◆ The problem
In the data below, find the line containing "Click the yellow bar in Moldavia's row", then set down that line and every later line up to and including the line containing "clb bóng rổ", exactly.

--- Listed records ---

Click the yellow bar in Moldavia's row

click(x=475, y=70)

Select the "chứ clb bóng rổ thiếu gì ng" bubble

---
--- Listed records ---

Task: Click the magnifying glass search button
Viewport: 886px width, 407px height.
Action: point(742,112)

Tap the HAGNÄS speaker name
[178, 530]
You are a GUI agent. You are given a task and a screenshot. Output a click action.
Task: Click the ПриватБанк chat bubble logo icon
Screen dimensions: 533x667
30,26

---
--- Listed records ---

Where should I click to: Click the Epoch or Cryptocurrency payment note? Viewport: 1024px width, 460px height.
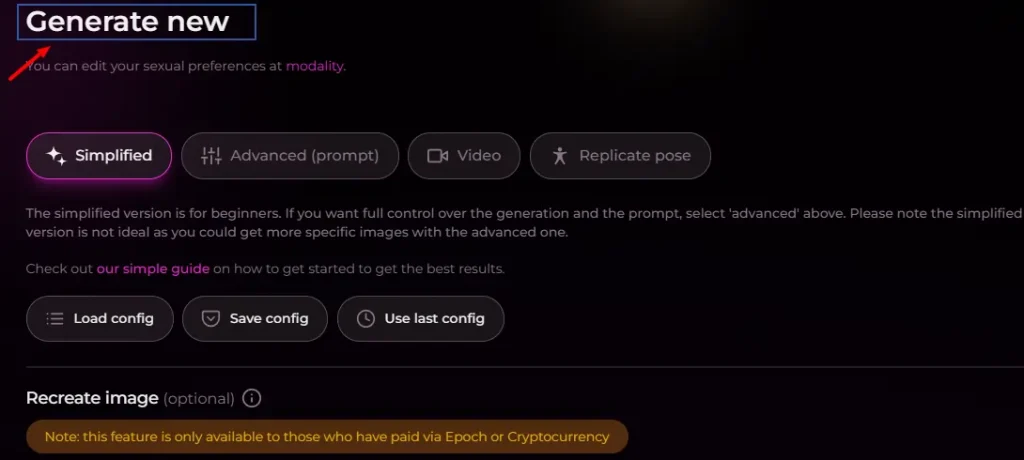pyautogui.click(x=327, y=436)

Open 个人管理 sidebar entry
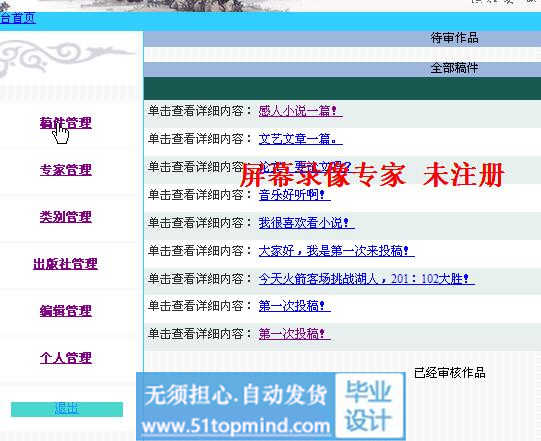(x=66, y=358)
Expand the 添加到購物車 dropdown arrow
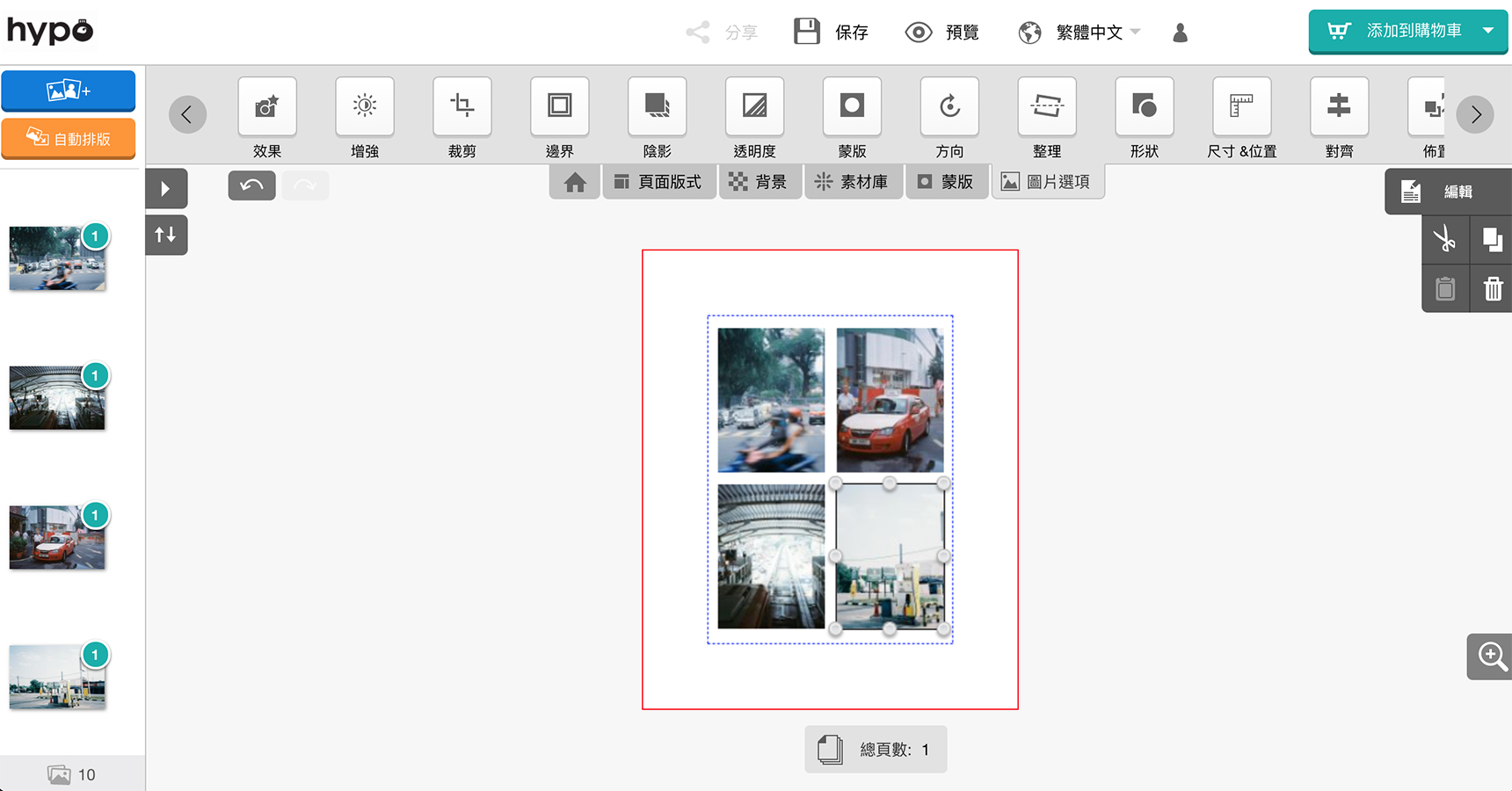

---

◆ Exercise answer
Click the yellow bar in Moldavia's row

click(x=475, y=70)

Select the "chứ clb bóng rổ thiếu gì ng" bubble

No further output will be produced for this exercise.